Dataset & Metric Engine¶

Turn a declarative JSON spec into a safe, tenant-scoped SQL query and a renderer-agnostic JSON result. Two surfaces flow into the same compiler: code-authored metrics for invariant business truths, and a low-code Blueprint UI for ad-hoc datasets — both produce the same DatasetResult envelope.

from ede.core import api

@api.metric("base.partner_count")
class PartnerCount:
    name = "Active Partner Count"
    spec = {
        "model": "res.partner",
        "alias": "p",
        "fields": ["count(p.record_uuid):n"],
    }
    result_mode = "scalar"
    value_field = "n"
    default_value = 0

curl -X POST /api/metric/base.partner_count/run \
    -H "Authorization: Bearer $TOKEN" \
    -d '{}'

The HTTP route compiles the spec to SQL, executes it in the caller's tenant, and returns a DatasetResult JSON envelope ready for any consumer (reporting, dashboards, documents, the future MCP server).

What you get¶

@api.metric("key") — register a code-authored metric. The class holds the JSON spec; the decorator freezes it into a process-wide registry on import.
DatasetCompiler — converts a JSON spec into parameterized SQL. Handles joins, multi-aggregate selects, GROUP BY, ORDER BY, domain filters, tenant scoping, and the active flag.
DatasetResult envelope (CONTRACT_VERSION = 1) — TypedDict shape with meta, schema, and rows. Stable across consumers and versions.
@api.metric(... engine="formula") — derive a metric from other metrics.

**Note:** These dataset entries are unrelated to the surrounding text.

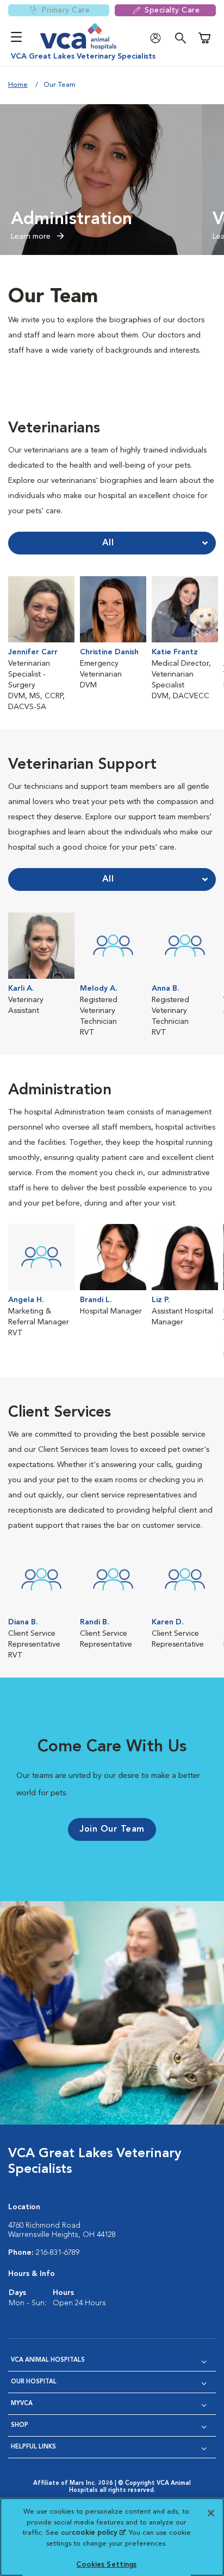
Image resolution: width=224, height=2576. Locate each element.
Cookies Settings (106, 2564)
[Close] (211, 2513)
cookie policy (98, 2532)
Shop (19, 2425)
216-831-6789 (57, 2252)
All (108, 543)
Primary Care (65, 10)
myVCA (22, 2404)
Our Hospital (34, 2382)
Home (18, 84)
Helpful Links (33, 2447)
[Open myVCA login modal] (158, 38)
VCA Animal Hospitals (48, 2360)
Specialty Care (172, 10)
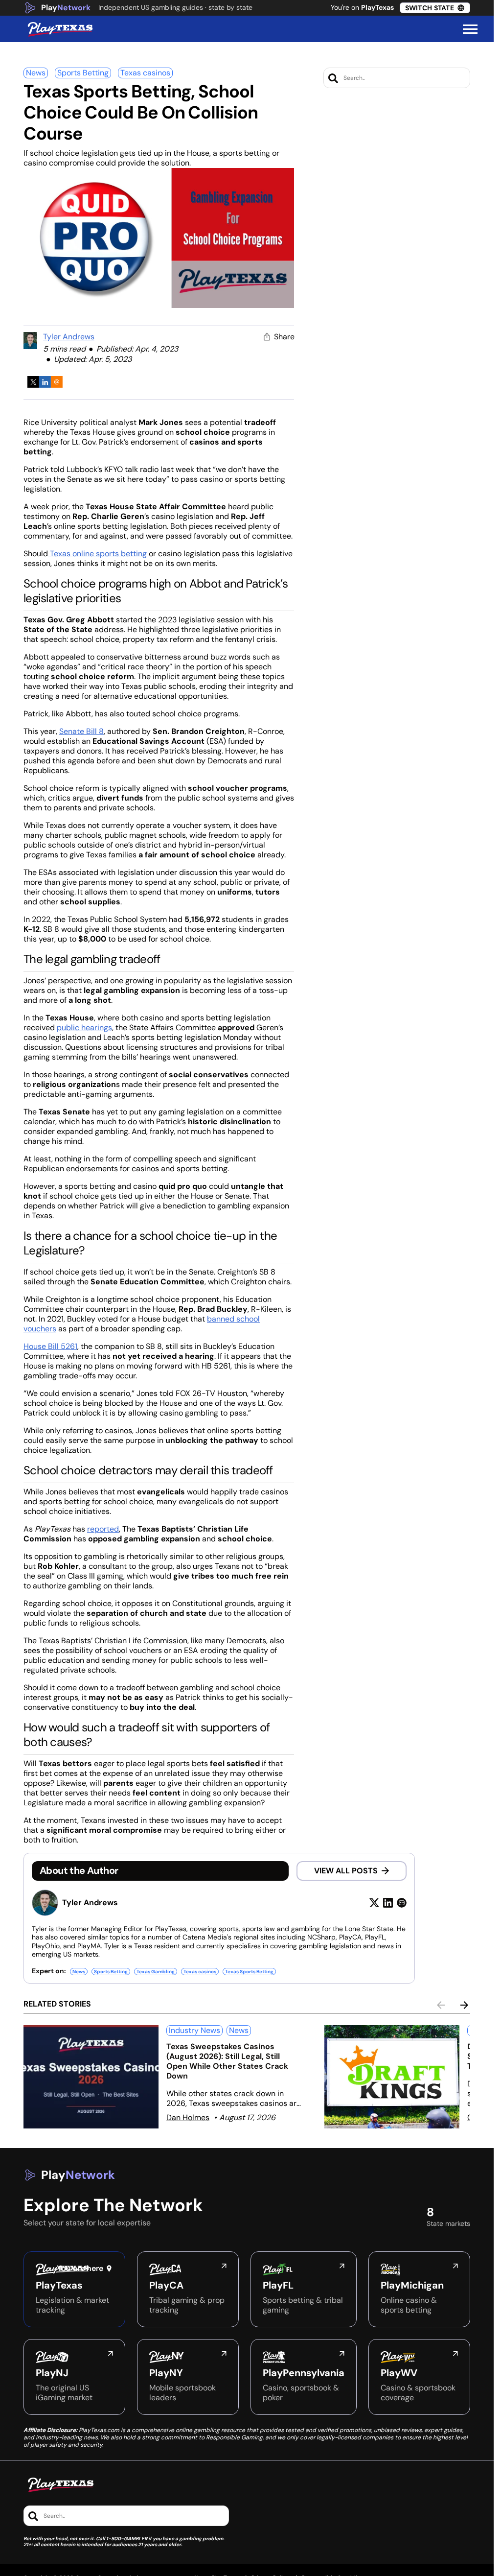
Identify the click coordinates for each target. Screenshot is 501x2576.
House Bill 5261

Declare depends_on=[...] and an expr="{{a}} + {{b}}" template; the formula engine evaluates the expression against a shared safe AST evaluator.
@api.metric(... engine="plan") — multi-spec assembly with an optional post_process callable. Run several specs in one pass, combine their rows in Python.
DAG cycle detection at registration time — circular depends_on declarations raise on import, not at first run.
Per-run metric cache — repeated lookups of the same metric inside one request reuse a deep-copied result. Toggle with METRIC_CACHE_ENABLED.
ir.dataset.blueprint + 5 child models — low-code authoring surface. Pick a base model, add joins, declare aggregates and groups; the form emits the same JSON spec a Python metric writes by hand.
HTTP routes — POST /api/dataset/run, POST /api/metric/{key}/run, GET /api/metric/list. Auth-protected; honors the caller's RBAC and tenant.
Settings → Technical → Datasets admin UI — Blueprint list, form, and live SQL preview on save.

How to use it¶

Register a metric¶

Place metric classes under any module's tools/metrics/ (or wherever your module imports run); the @api.metric decorator registers them at import time.

@api.metric("base.organization_count")
class OrganizationCount:
    name = "Active Organization Count"
    spec = {
        "model": "res.organization",
        "alias": "o",
        "fields": ["count(o.record_uuid):n"],
    }
    result_mode = "scalar"
    value_field = "n"
    default_value = 0

The spec is the canonical JSON contract — the same shape a Blueprint UI produces on save. result_mode="scalar" returns a single value with value_field naming the column; the default mode is "rows" and returns the full row list.

Run a metric¶

result = env.dispatch(Command(
    name="ede.metric.run",
    payload={"key": "base.partner_count"},
))
# result is a DatasetResult dict: meta, schema, rows

Or over HTTP:

POST /api/metric/base.partner_count/run
Authorization: Bearer <token>
Content-Type: application/json

{}

The response is a DatasetResult envelope. The compiler scopes the query to the caller's tenant_id automatically — never put tenant_id in the spec by hand.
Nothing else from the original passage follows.